Forty Chicago Schools Implement Expanded School Day.
The Huffington Post (1/10) reports, "Forty schools across Chicago that signed on to Mayor Rahm Emanuel's longer school day initiative earlier this year greeted students returning from winter break Monday with an extra 90 minutes of instruction." The piece notes that 38 are charters and two are traditional public schools, and that they "agreed to begin a longer school day in January, debuting new schedules this week that include extra time for reading, social studies, fitness classes or recess and new character development lessons. ... The CPS schools lengthening school days this week will have $75,000 in incentive funds to help occupy the extra time with meaningful instruction, and the charter schools making similar schedule adjustments were also extended monetary incentives for starting early."
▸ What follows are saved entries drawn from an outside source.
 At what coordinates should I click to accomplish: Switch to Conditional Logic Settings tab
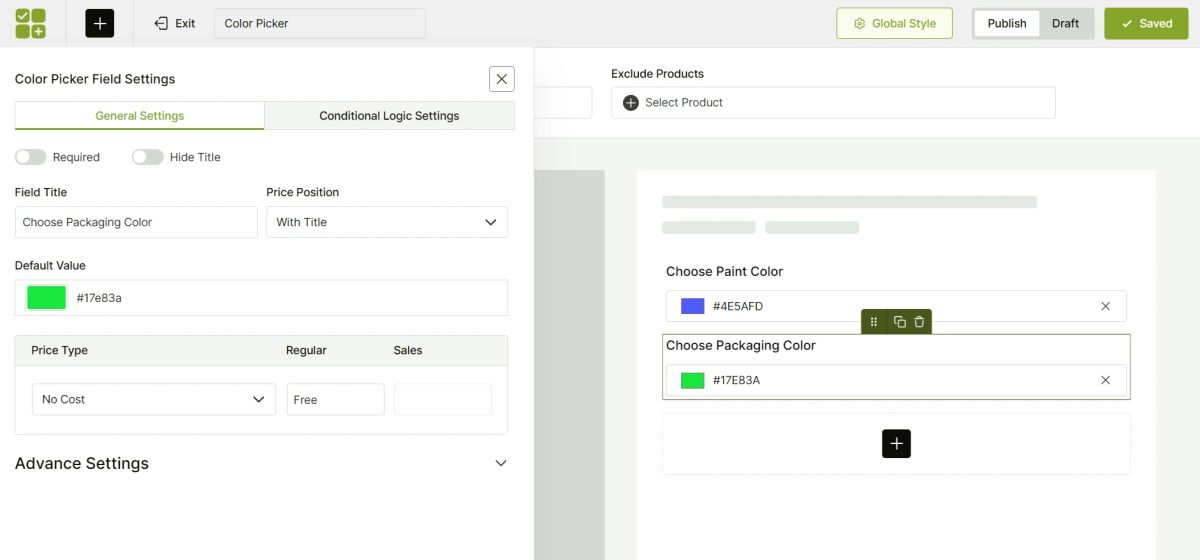coord(389,116)
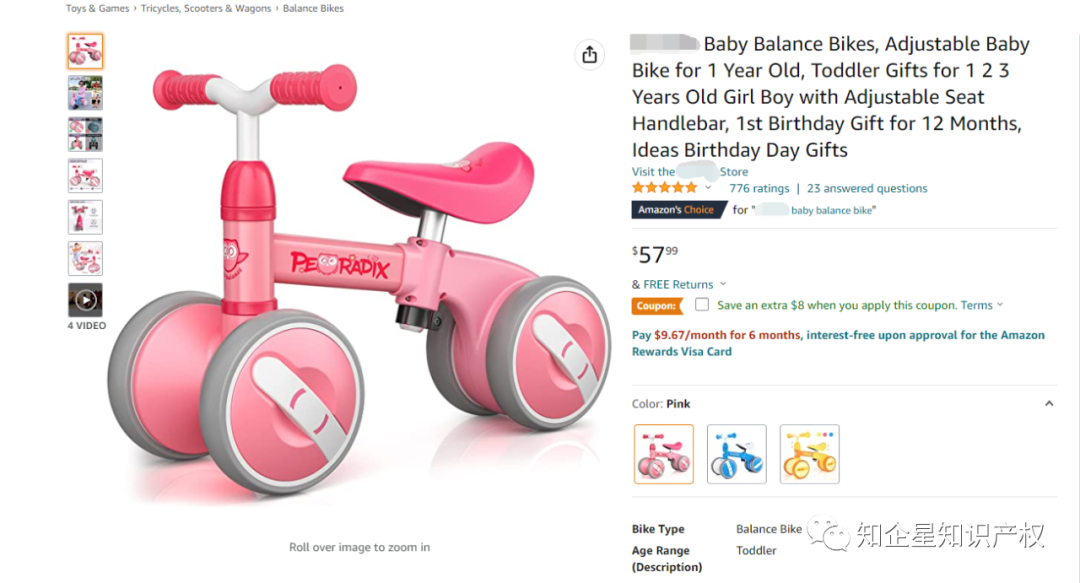Play the product video thumbnail

coord(85,300)
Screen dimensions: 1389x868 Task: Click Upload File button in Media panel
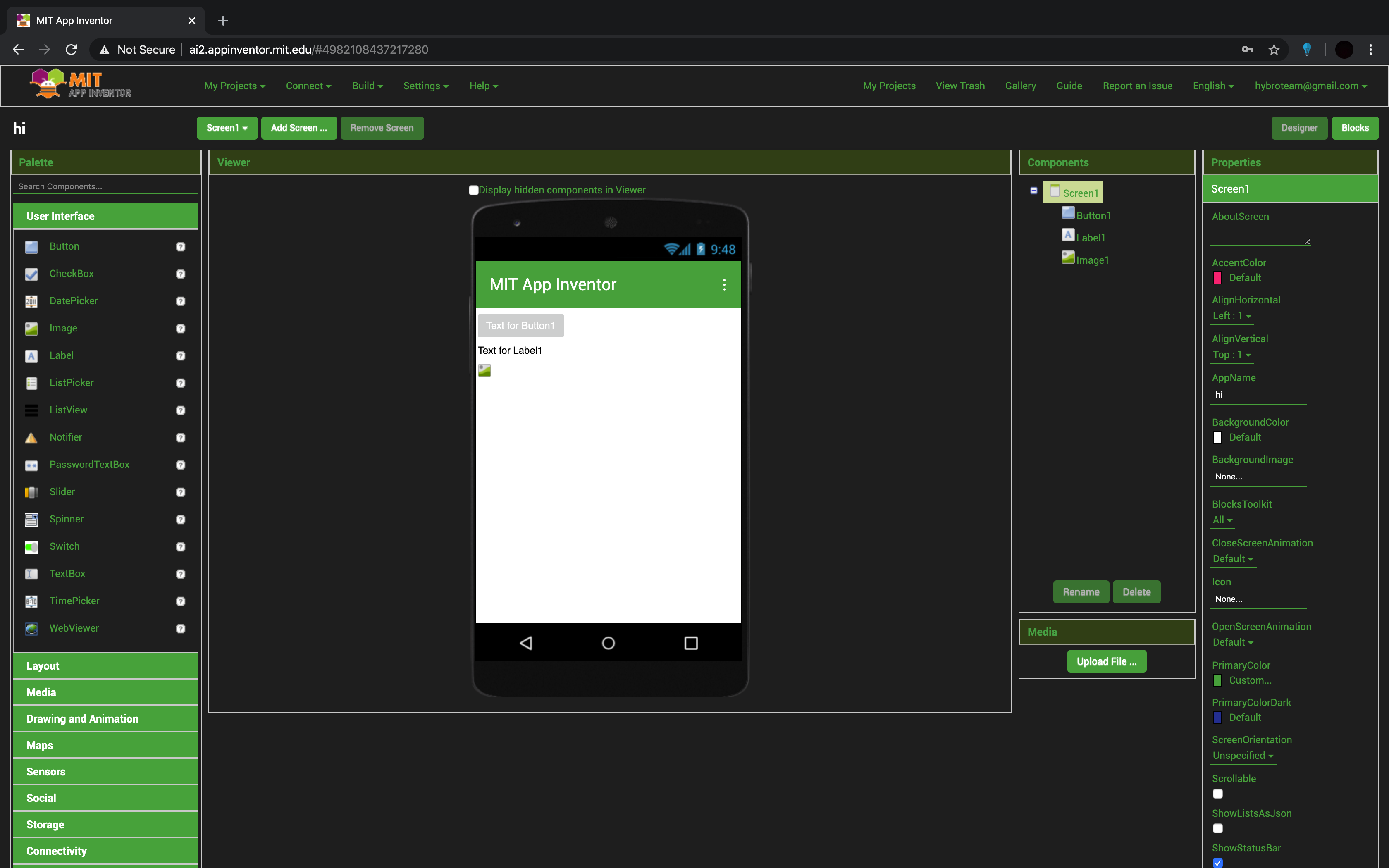coord(1105,661)
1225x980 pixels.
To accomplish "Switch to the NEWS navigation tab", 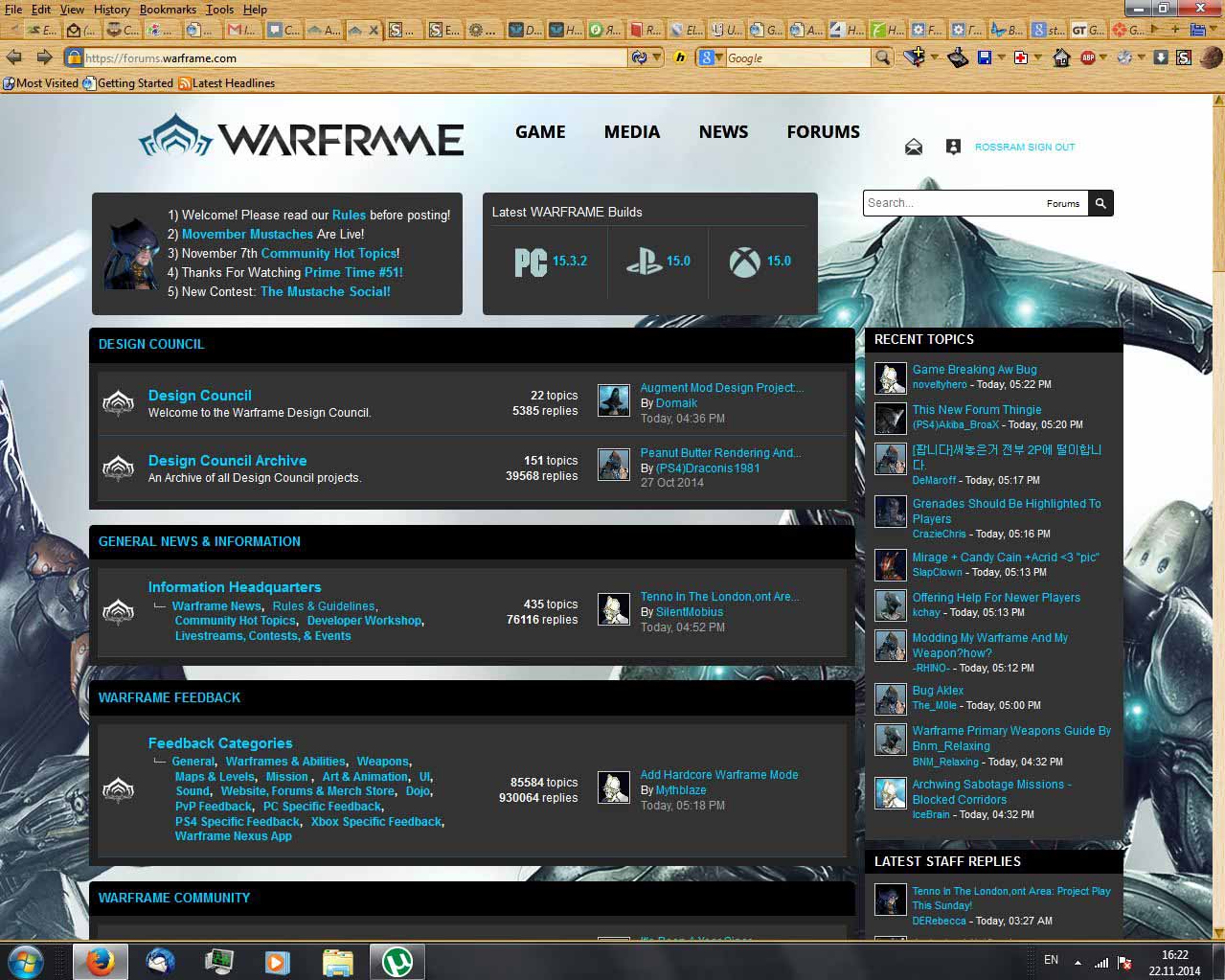I will (x=723, y=131).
The Chicago Tribune (1/10, Ahmed-Ullah) reports that the schools which spurned Emanuel's "financial incentives," will implement the expanded school day next school year. "The longer day initiative has been controversial," the Tribune reports, noting that the "Chicago Teachers Union filed an unfair labor complaint last fall, alleging the district coerced and intimidated teachers into voting for the extra minutes. Chicago Public Schools officials say so far elementary schools that implemented the longer schedule starting in September have logged up to 85 extra hours of instruction with most of that time focused on reading, math and science."